### TASK REQUIREMENTS:
Retype every one of the following rows without changing any character.

### RECORDS SUPPLIED:
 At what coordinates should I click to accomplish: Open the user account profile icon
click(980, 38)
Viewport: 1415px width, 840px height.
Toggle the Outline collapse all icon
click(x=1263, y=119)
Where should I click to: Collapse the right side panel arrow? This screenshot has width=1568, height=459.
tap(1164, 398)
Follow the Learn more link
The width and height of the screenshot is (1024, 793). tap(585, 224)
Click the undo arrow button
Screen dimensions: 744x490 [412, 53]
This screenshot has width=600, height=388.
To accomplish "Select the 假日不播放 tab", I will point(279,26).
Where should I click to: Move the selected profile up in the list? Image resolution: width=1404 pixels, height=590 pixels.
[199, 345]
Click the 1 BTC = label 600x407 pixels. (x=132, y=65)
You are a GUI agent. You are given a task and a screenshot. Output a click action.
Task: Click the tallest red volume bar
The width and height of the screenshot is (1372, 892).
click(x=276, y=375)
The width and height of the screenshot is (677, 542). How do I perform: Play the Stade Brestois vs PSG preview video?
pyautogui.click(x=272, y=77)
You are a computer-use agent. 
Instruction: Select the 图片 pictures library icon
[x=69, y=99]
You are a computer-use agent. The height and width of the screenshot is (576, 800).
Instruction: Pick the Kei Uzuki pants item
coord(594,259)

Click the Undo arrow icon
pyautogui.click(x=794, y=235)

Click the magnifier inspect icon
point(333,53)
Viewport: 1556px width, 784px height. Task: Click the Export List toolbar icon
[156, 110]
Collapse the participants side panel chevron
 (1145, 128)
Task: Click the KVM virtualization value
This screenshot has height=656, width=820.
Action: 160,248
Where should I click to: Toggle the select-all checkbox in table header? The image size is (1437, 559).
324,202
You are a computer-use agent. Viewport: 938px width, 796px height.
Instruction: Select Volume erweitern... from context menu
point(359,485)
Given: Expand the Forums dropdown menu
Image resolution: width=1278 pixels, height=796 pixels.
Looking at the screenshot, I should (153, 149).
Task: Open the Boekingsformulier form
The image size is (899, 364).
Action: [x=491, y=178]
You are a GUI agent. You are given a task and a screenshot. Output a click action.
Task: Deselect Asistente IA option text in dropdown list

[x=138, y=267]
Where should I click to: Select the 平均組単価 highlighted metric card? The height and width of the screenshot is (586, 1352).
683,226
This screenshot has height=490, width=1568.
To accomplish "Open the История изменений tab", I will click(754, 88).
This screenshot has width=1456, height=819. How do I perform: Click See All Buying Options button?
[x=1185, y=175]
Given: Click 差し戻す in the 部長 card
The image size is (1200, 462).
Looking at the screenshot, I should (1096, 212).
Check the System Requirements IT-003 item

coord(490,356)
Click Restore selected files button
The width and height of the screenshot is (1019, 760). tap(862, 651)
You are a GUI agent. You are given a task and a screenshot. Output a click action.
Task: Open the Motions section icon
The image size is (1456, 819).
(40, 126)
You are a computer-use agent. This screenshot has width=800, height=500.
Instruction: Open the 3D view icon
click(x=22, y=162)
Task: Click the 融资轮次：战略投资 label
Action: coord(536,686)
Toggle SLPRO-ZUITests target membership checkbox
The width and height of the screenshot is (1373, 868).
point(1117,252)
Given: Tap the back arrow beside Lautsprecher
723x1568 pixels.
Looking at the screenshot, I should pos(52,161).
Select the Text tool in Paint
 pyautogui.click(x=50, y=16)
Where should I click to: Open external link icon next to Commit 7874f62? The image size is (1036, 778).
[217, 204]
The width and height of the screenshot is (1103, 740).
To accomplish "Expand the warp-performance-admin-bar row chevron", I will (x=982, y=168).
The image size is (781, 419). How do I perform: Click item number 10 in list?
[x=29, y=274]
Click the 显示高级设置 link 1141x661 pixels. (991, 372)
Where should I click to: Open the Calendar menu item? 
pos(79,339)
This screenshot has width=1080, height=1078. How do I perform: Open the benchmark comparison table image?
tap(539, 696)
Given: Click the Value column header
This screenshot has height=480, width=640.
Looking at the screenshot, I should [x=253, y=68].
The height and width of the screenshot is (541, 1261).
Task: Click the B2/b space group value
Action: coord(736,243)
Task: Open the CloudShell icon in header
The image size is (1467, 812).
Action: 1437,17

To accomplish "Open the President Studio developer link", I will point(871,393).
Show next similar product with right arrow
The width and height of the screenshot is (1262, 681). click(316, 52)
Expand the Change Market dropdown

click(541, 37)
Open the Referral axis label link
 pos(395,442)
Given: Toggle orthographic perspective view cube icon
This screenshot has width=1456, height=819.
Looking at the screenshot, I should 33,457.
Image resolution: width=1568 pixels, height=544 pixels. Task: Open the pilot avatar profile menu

### ANSWER TO THIS TASK:
 At what coordinates should I click to accomplish: Open the user account profile icon
click(980, 38)
Viewport: 1415px width, 840px height.
Toggle the Outline collapse all icon
click(x=1263, y=119)
Where should I click to: Collapse the right side panel arrow? This screenshot has width=1568, height=459.
tap(1164, 398)
Follow the Learn more link
The width and height of the screenshot is (1024, 793). tap(585, 224)
Click the undo arrow button
Screen dimensions: 744x490 [412, 53]
This screenshot has width=600, height=388.
To accomplish "Select the 假日不播放 tab", I will point(279,26).
Where should I click to: Move the selected profile up in the list? Image resolution: width=1404 pixels, height=590 pixels.
[199, 345]
Click the 1 BTC = label 600x407 pixels. (x=132, y=65)
You are a GUI agent. You are given a task and a screenshot. Output a click action.
Task: Click the tallest red volume bar
The width and height of the screenshot is (1372, 892).
click(x=276, y=375)
The width and height of the screenshot is (677, 542). How do I perform: Play the Stade Brestois vs PSG preview video?
pyautogui.click(x=272, y=77)
You are a computer-use agent. 
Instruction: Select the 图片 pictures library icon
[x=69, y=99]
You are a computer-use agent. The height and width of the screenshot is (576, 800).
Instruction: Pick the Kei Uzuki pants item
coord(594,259)

Click the Undo arrow icon
pyautogui.click(x=794, y=235)

Click the magnifier inspect icon
point(333,53)
Viewport: 1556px width, 784px height. Task: Click the Export List toolbar icon
[156, 110]
Collapse the participants side panel chevron
 (1145, 128)
Task: Click the KVM virtualization value
This screenshot has height=656, width=820.
Action: 160,248
Where should I click to: Toggle the select-all checkbox in table header? The image size is (1437, 559).
324,202
You are a computer-use agent. Viewport: 938px width, 796px height.
Instruction: Select Volume erweitern... from context menu
point(359,485)
Given: Expand the Forums dropdown menu
Image resolution: width=1278 pixels, height=796 pixels.
Looking at the screenshot, I should (153, 149).
Task: Open the Boekingsformulier form
The image size is (899, 364).
Action: [x=491, y=178]
You are a GUI agent. You are given a task and a screenshot. Output a click action.
Task: Deselect Asistente IA option text in dropdown list

[x=138, y=267]
Where should I click to: Select the 平均組単価 highlighted metric card? The height and width of the screenshot is (586, 1352).
683,226
This screenshot has height=490, width=1568.
To accomplish "Open the История изменений tab", I will click(754, 88).
This screenshot has width=1456, height=819. How do I perform: Click See All Buying Options button?
[x=1185, y=175]
Given: Click 差し戻す in the 部長 card
The image size is (1200, 462).
Looking at the screenshot, I should (1096, 212).
Check the System Requirements IT-003 item

coord(490,356)
Click Restore selected files button
The width and height of the screenshot is (1019, 760). tap(862, 651)
You are a GUI agent. You are given a task and a screenshot. Output a click action.
Task: Open the Motions section icon
The image size is (1456, 819).
(40, 126)
You are a computer-use agent. This screenshot has width=800, height=500.
Instruction: Open the 3D view icon
click(x=22, y=162)
Task: Click the 融资轮次：战略投资 label
Action: coord(536,686)
Toggle SLPRO-ZUITests target membership checkbox
The width and height of the screenshot is (1373, 868).
point(1117,252)
Given: Tap the back arrow beside Lautsprecher
723x1568 pixels.
Looking at the screenshot, I should pos(52,161).
Select the Text tool in Paint
 pyautogui.click(x=50, y=16)
Where should I click to: Open external link icon next to Commit 7874f62? The image size is (1036, 778).
[217, 204]
The width and height of the screenshot is (1103, 740).
To accomplish "Expand the warp-performance-admin-bar row chevron", I will (x=982, y=168).
The image size is (781, 419). How do I perform: Click item number 10 in list?
[x=29, y=274]
Click the 显示高级设置 link 1141x661 pixels. (991, 372)
Where should I click to: Open the Calendar menu item? 
pos(79,339)
This screenshot has width=1080, height=1078. How do I perform: Open the benchmark comparison table image?
tap(539, 696)
Given: Click the Value column header
This screenshot has height=480, width=640.
Looking at the screenshot, I should [x=253, y=68].
The height and width of the screenshot is (541, 1261).
Task: Click the B2/b space group value
Action: coord(736,243)
Task: Open the CloudShell icon in header
The image size is (1467, 812).
Action: 1437,17

To accomplish "Open the President Studio developer link", I will point(871,393).
Show next similar product with right arrow
The width and height of the screenshot is (1262, 681). click(316, 52)
Expand the Change Market dropdown

click(541, 37)
Open the Referral axis label link
 pos(395,442)
Given: Toggle orthographic perspective view cube icon
This screenshot has width=1456, height=819.
Looking at the screenshot, I should 33,457.
Image resolution: width=1568 pixels, height=544 pixels. Task: Open the pilot avatar profile menu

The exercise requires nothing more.